Harry’s dilemma – Are you good or bad?

A critical decision point for the boy wizard Harry Potter occurs in his first term at Hogwarts, when the Sorting Hat is placed upon his head. Ordinarily the hat itself would make the choice and place the student in a Hogwarts’ house, but Harry is no ordinary student and he is given the option of choosing between Slytherin and Gryffindor. And to make that decision more difficult the Hat paints a tempting picture of what Harry’s future might hold:

“You could be great, you know, it’s all here in your head, and Slytherin will help you on the way to greatness.”

We know immediately that Harry’s choice will be pivotal and represents a much larger contest between good and evil. 

Blake’s choice – Who do you choose?

In the first scene of the Sam Mendes film 1917, Lance Corporal Tom Blake is asked by his commanding officer to get up, pick another soldier and follow the C.O. He is given no explanation and no time to consider his choice and quickly selects Lance Corporal Will Schofield, who is asleep under a nearby tree. The choice proves critical and the film then proceeds to tell us the pair’s dramatic story. And this is unsurprising – most stories depend on a carefully selected supporting cast of characters.

Sliding Doors moment – Who’s in control of my destiny?

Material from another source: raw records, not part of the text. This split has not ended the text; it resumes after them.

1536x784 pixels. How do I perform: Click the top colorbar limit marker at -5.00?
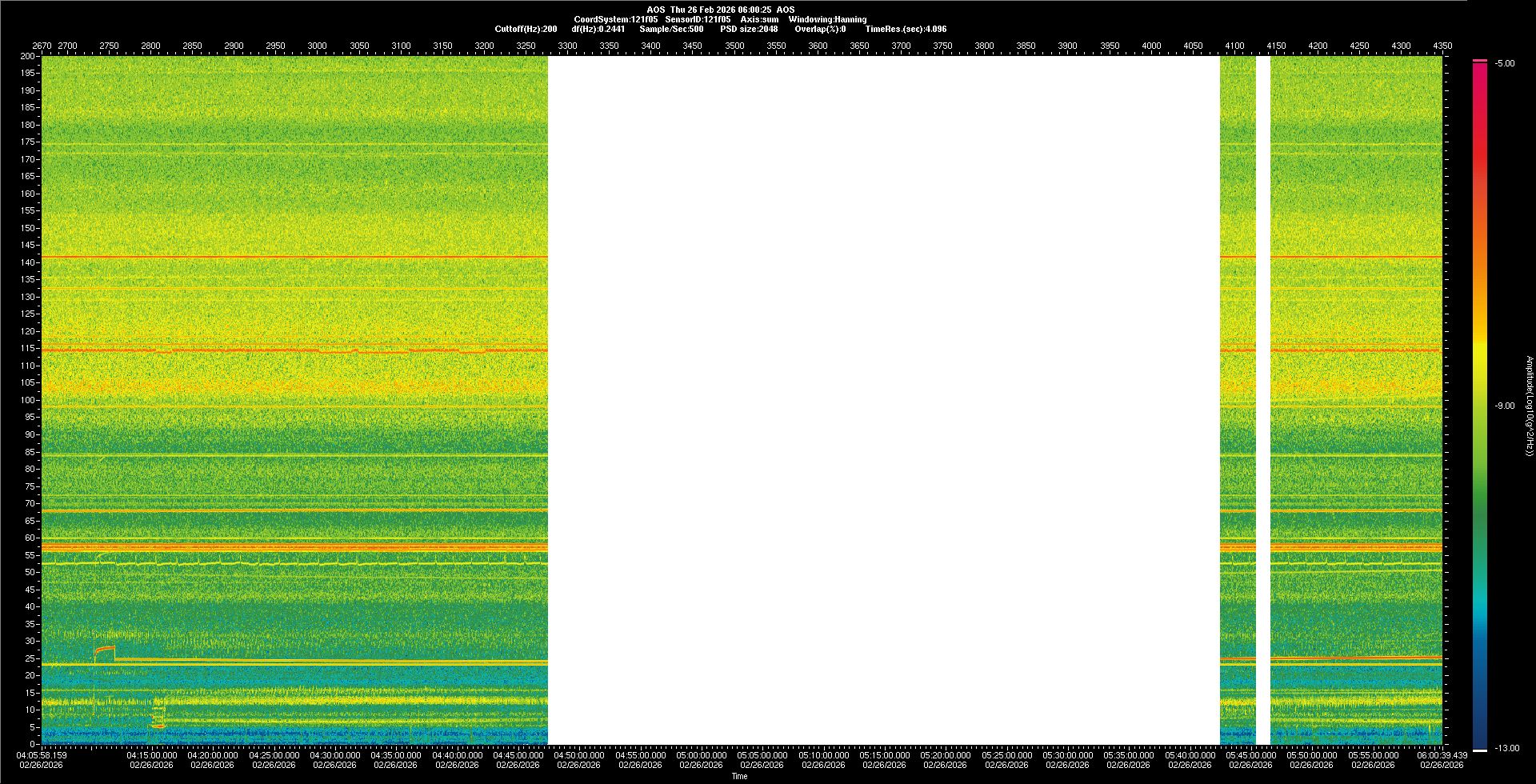pos(1480,61)
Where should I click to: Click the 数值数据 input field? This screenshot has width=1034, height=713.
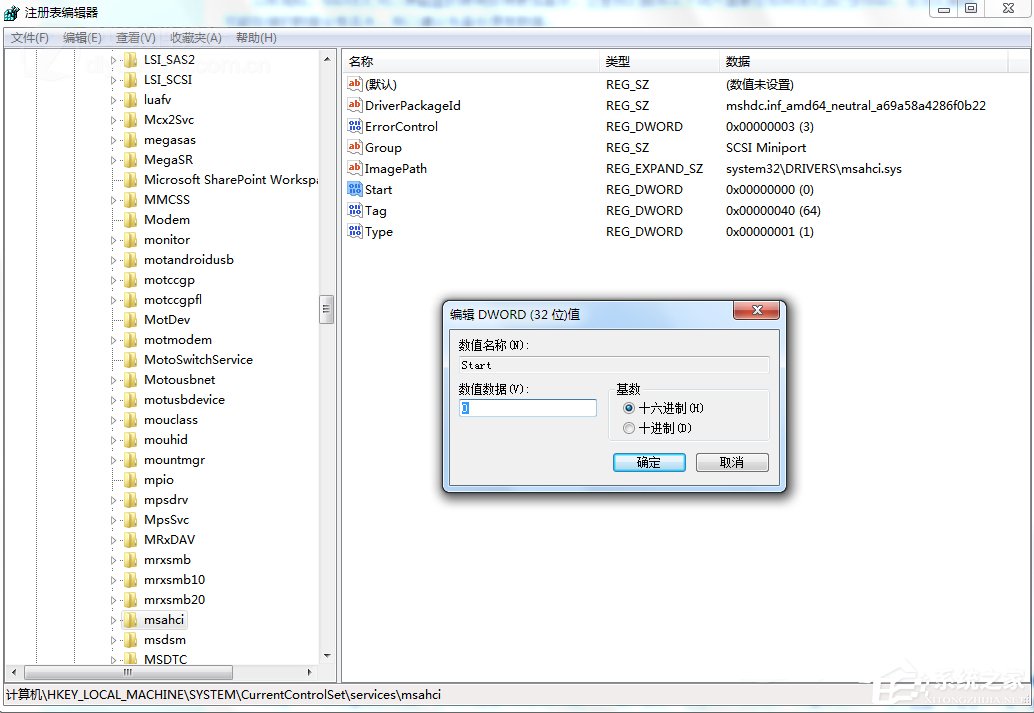pos(527,407)
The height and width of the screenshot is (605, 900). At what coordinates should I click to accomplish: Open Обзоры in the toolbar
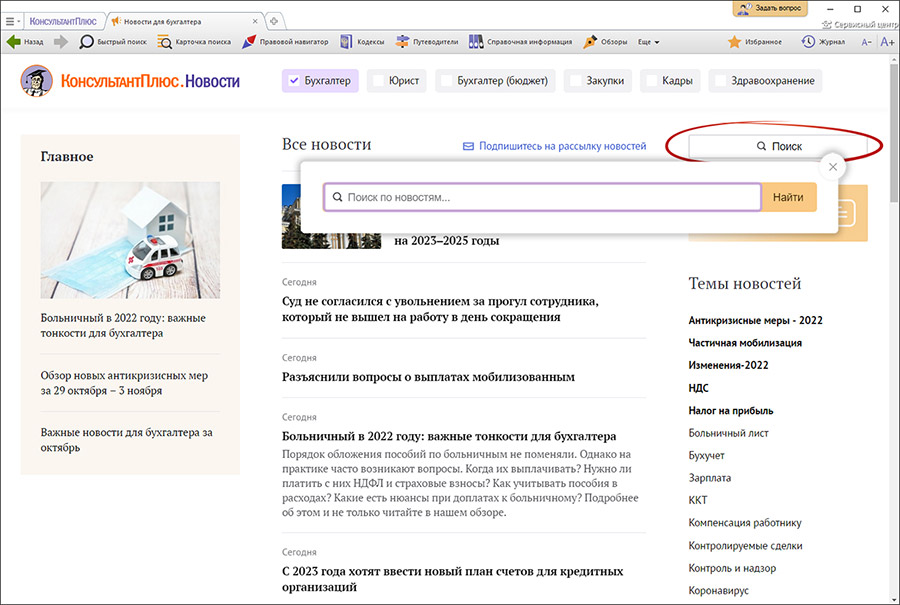[605, 42]
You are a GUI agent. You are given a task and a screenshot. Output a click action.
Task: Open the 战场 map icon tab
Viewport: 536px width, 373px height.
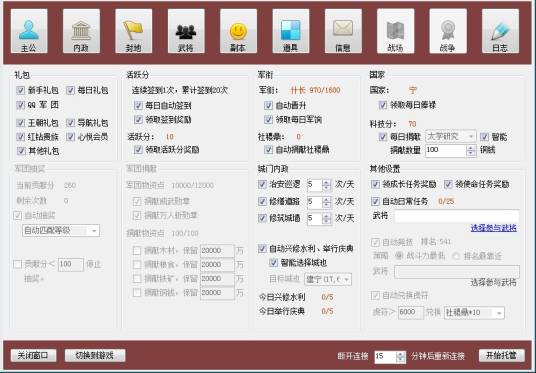click(x=396, y=31)
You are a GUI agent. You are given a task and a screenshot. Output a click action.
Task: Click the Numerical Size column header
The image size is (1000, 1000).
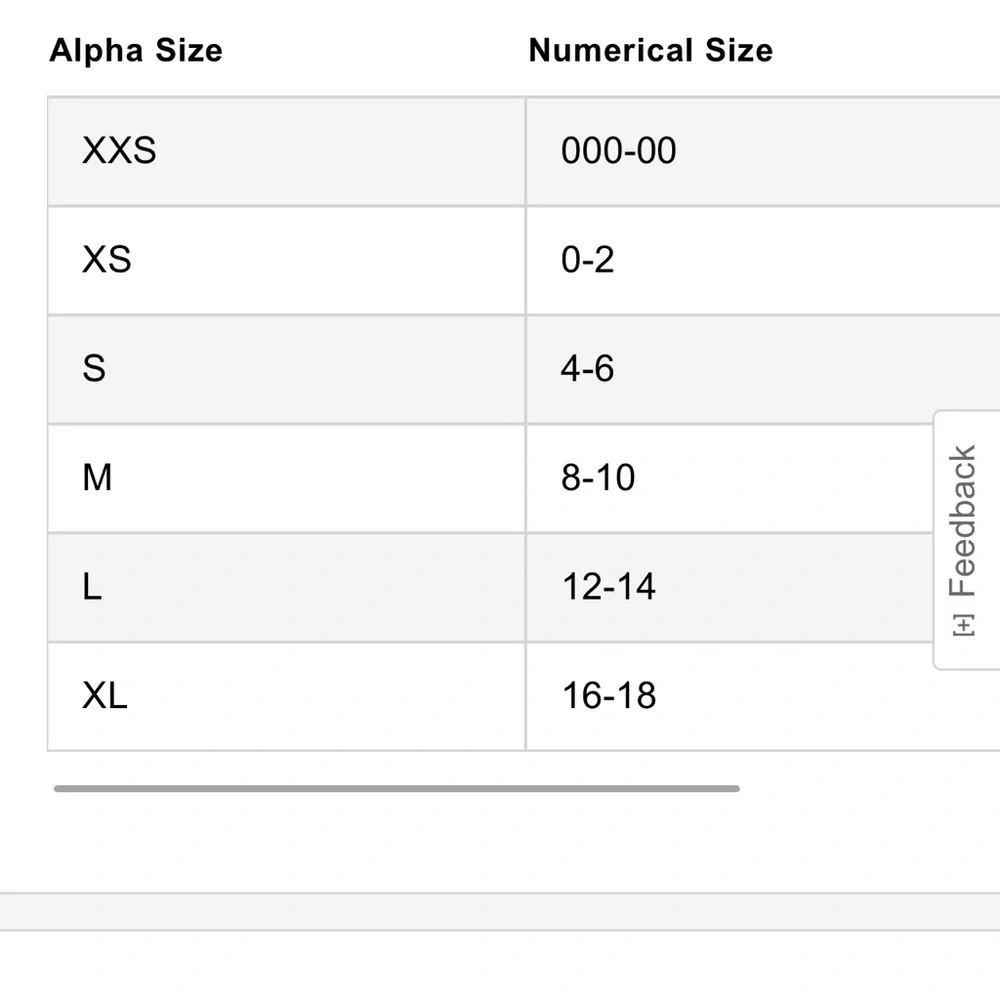pos(650,51)
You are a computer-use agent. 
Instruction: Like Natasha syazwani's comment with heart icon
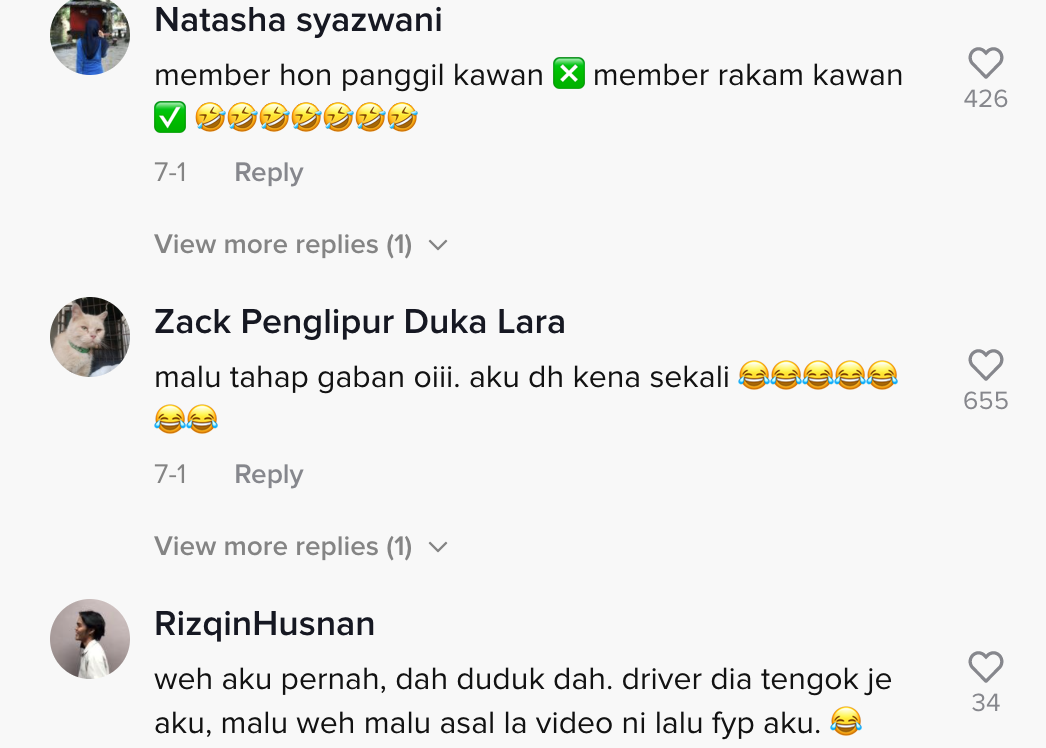(985, 63)
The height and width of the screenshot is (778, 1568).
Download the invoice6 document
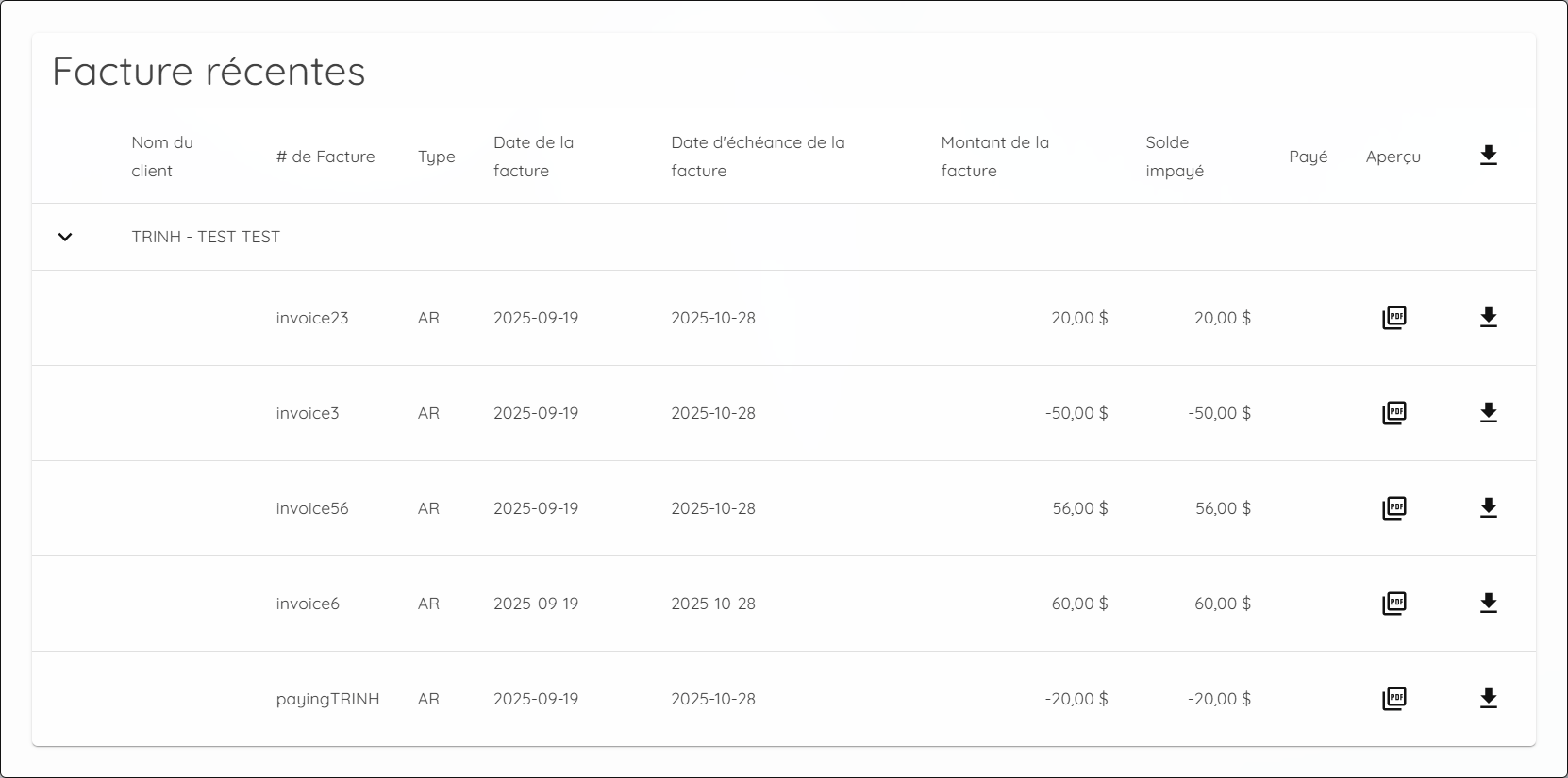point(1488,604)
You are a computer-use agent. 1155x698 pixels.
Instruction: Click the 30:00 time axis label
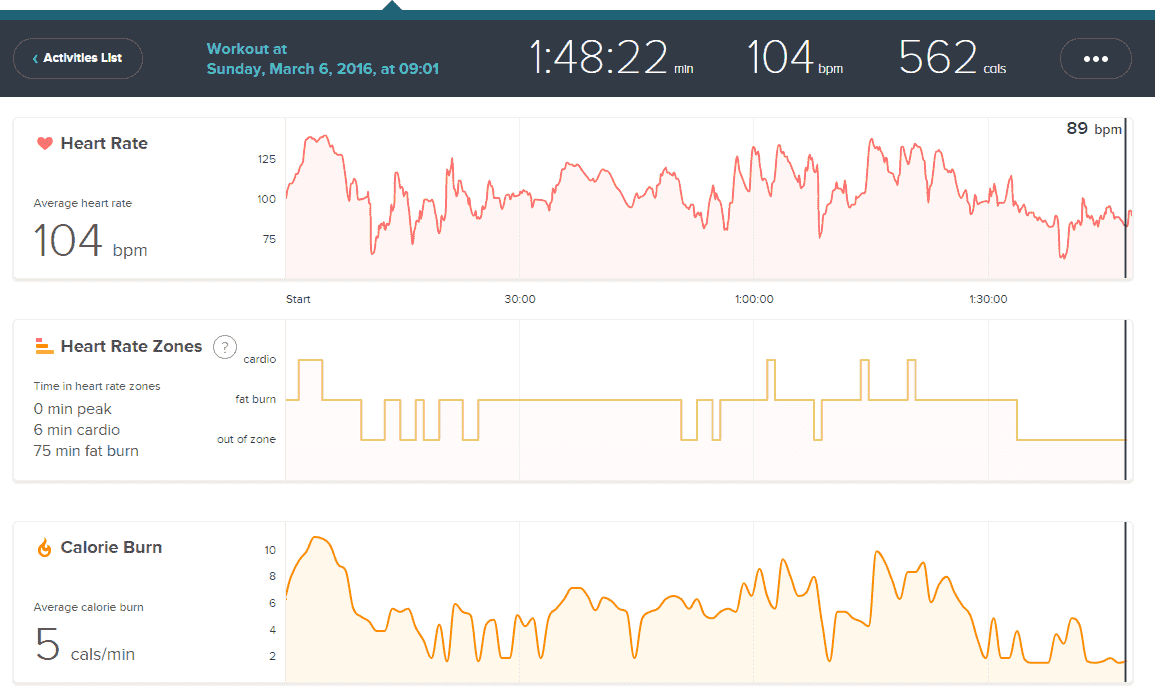coord(520,299)
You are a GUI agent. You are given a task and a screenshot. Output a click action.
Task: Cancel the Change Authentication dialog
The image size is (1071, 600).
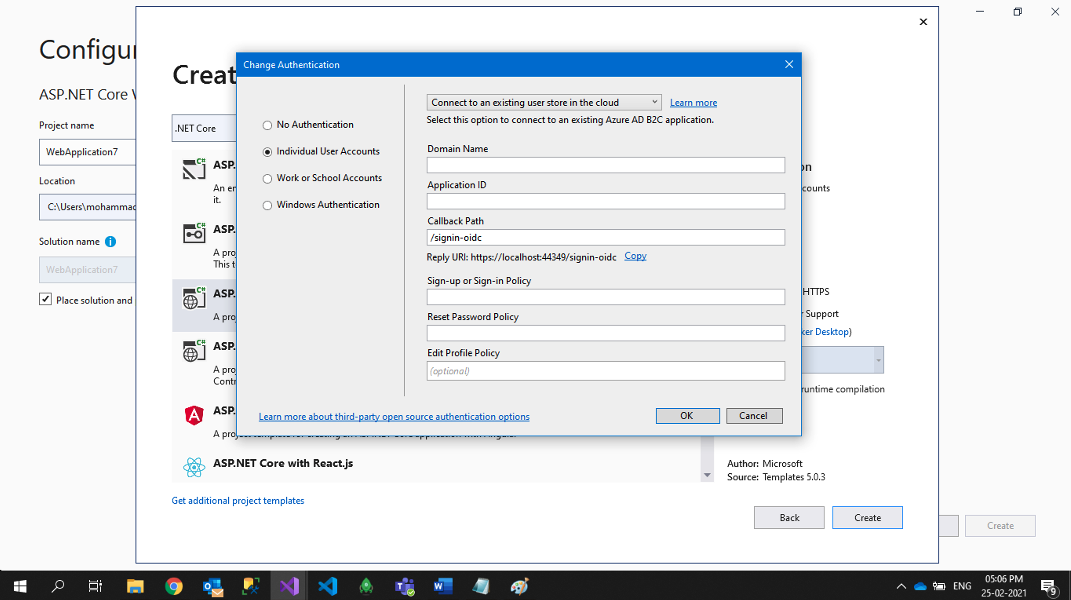coord(753,416)
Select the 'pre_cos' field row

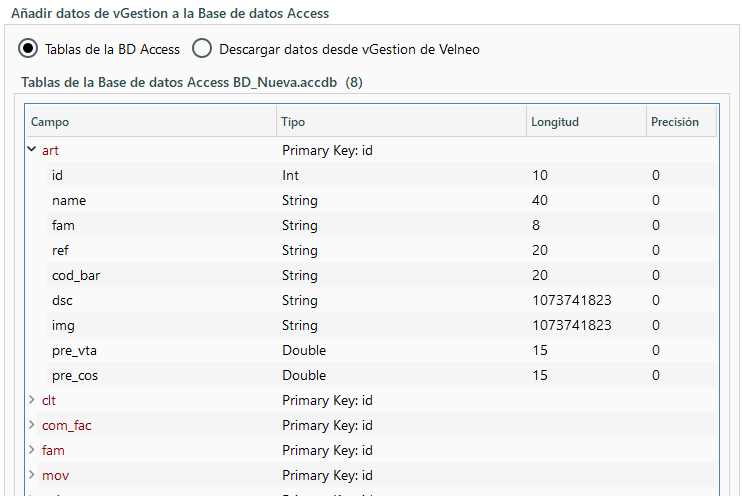click(74, 375)
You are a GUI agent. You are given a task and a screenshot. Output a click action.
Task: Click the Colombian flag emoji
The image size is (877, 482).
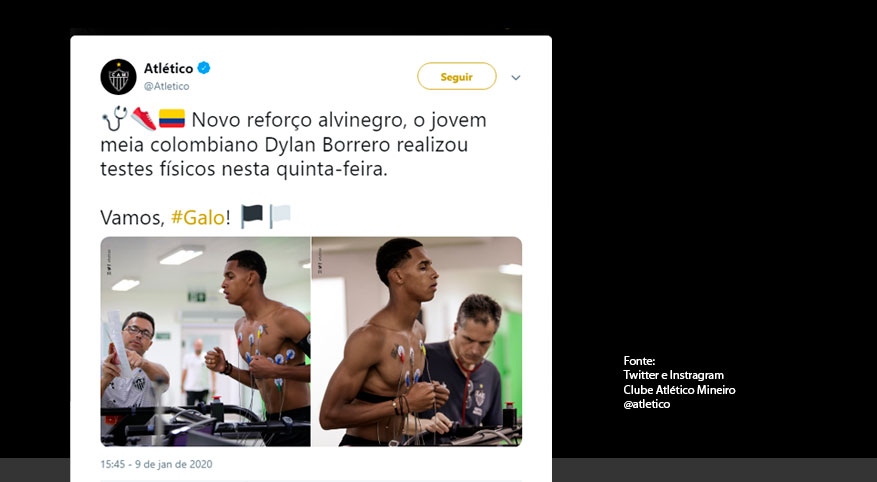click(x=172, y=119)
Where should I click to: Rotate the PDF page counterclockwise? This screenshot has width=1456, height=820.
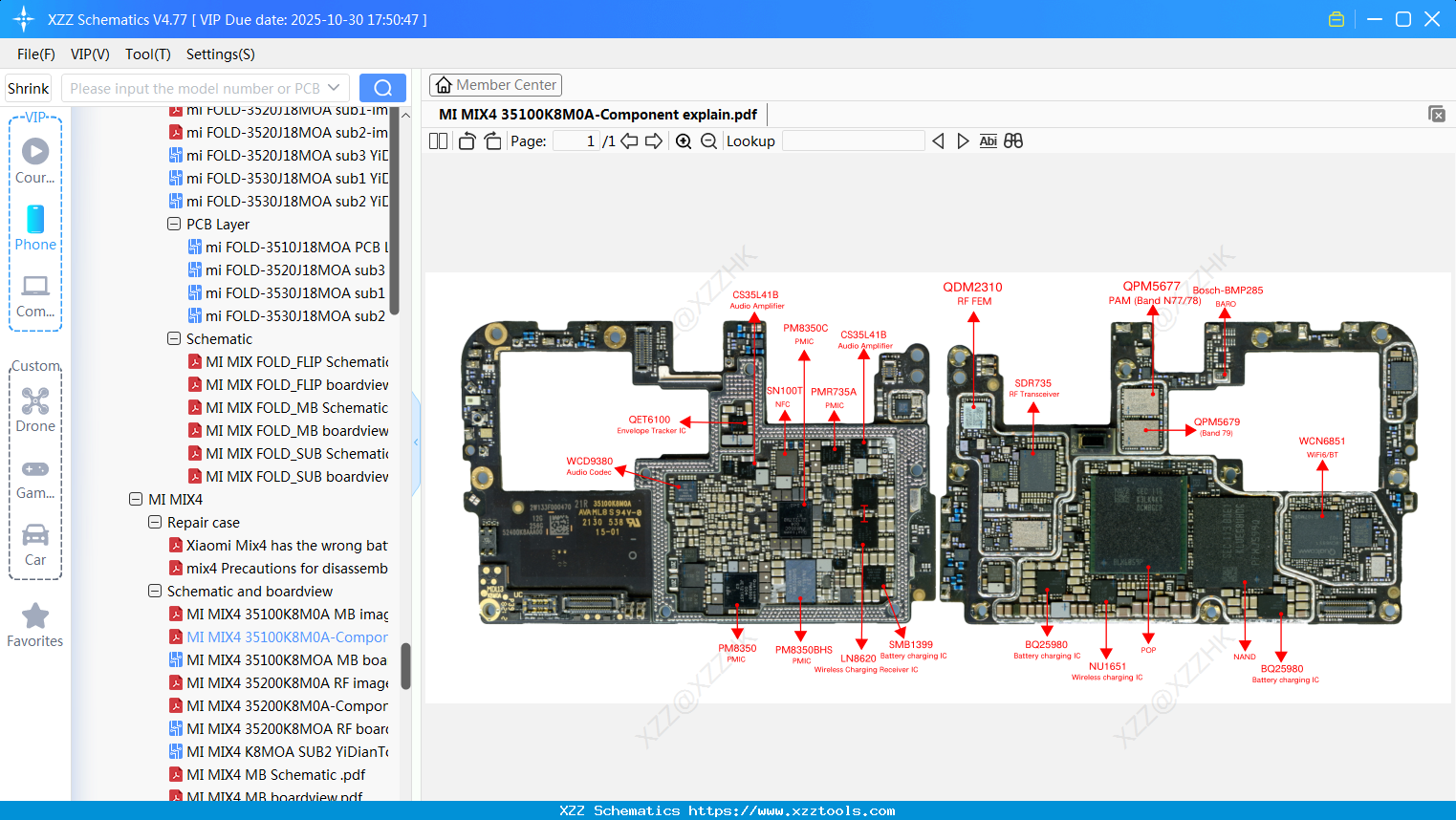point(466,140)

The film Sliding Doors, starring Gwyneth Paltrow, explores the idea that tiny events or seemingly insignificant decisions can have huge consequences. The ‘What if…?’ question is a fascinating one to explore in your story, although it is hard to do. Science fiction writers might have the edge here, being unhindered by the limits that constrain other genres. A time-travelling character, for example, could be given the power to go back and change their choices.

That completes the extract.